Monetate Seeking to Employ 200 by Year End

Monetate has increased its staff by 57 to 175 so far this year and has 25 open positions it wants to fill by year’s end.

The Conshohocken, Pa., provider of e-commerce technology is adding people to accommodate its growth in customers and revenue, as well as to support its expansion into new vertical and international markets.

“Our goal is the same this year as it was last year — we want to double the business and we’re on track again to doing that in 2013,” John Healy, Monetate’s chief operating officer, told me in a phone interview Friday.

I spoke to Healy because Monetate put out a press release announcing its performance, in which it said its revenue grew 127 percent in the first half of 2013 from the first half of 2012.

Healy wouldn’t tell me what Monetate’s revenue was, or reveal other metrics about the privately held company besides what was in its press release. He did say, however, that Monetate and its customers benefitted from the fact that e-commerce sales in the second quarter were up nearly 19 percent from a year ago and at their highest level since 2007.

Monetate has moved on from its initial focus of providing e-commerce website operators with technology that makes it easy for them to personalize their websites’ appearance and test different marketing campaigns.

That technology is still at the core of Monetate’s business, but Monetate’s customers now also use it to help identify market segments that are important to them and better market to those segments.

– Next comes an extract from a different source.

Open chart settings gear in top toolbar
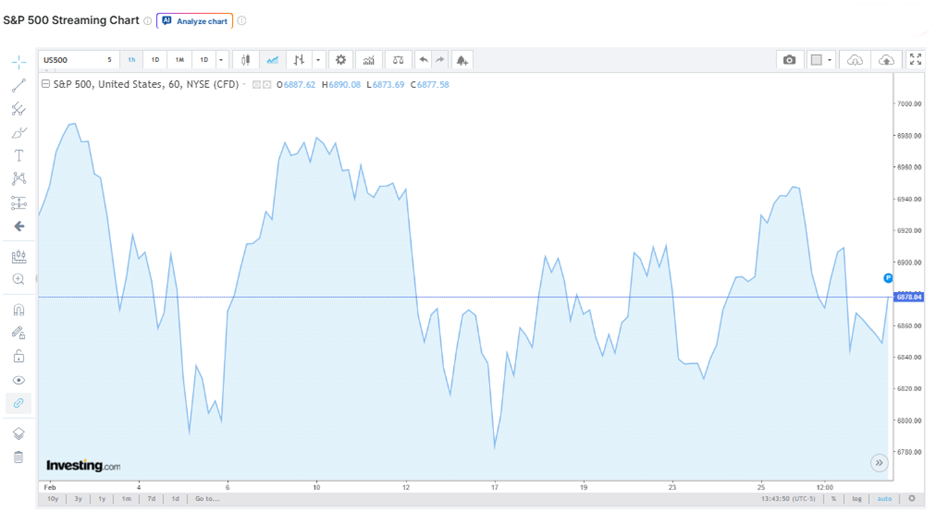The height and width of the screenshot is (512, 936). click(341, 60)
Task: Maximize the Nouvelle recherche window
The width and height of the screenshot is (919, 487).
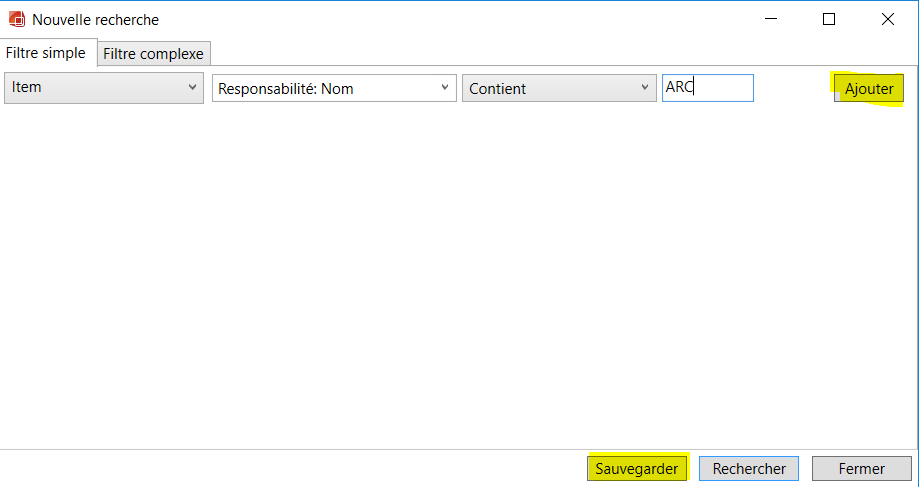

As an example, Healy said he recently looked for products on the websites of two major home-improvement chains, visiting the sites repeatedly. He eventually got an email with an offer of a discount from one of the chains, but neither it nor its competitor tried to communicate with him while he was on their websites.

“We think that’s backwards marketing,” he said.

To combat that, Monetate recently launched LivePredict, which enables its customers to identify the market segments that are important to them and make offers to people in those segments while the people are on their websites.

The product examines the characteristics of everyone who has made a purchase on a website and then sees what the people who have spent a lot of money on the site have in common and what the people who haven’t spent much money on the site have in common.

For example, Healy said, people who visit a website through an iPhone make purchases at much lower rates than people who visit it through a tablet or desktop computer. In that case, he said, LivePredict can tell the website operator that it should market differently to visitors on iPhones, perhaps by giving them better offers to entice them to make a purchase.

LivePredict also can analyze online marketing campaigns and see which segments of customers they performed well with and which they didn’t perform well with.

Ecommerce retailers remain Monetate’s largest group of customers, but the company is gaining traction among travel and hospitality businesses, and Healy said its efforts in that area are leading it to get some customers in the entertainment and publishing industries.

Monetate also is expanding globally. The company opened a London office in June to serve Europe, the Middle East and Africa and now employs 10 there. It also is getting into what Healy called the BRIC countries — Brazil, India and China — starting with Brazil where it is working with a partner that helped it land its first customer in the country.

On the home front, Monetate is still paying $2,000 bonuses for referrals of software engineers that it hires, and tapping the talent pool at area colleges and universities.

“We’re very excited about where we are right now and where our prospects are and we look forward to continuing to add value to our customers and make sure they’re successful and growing our business,” Healy said.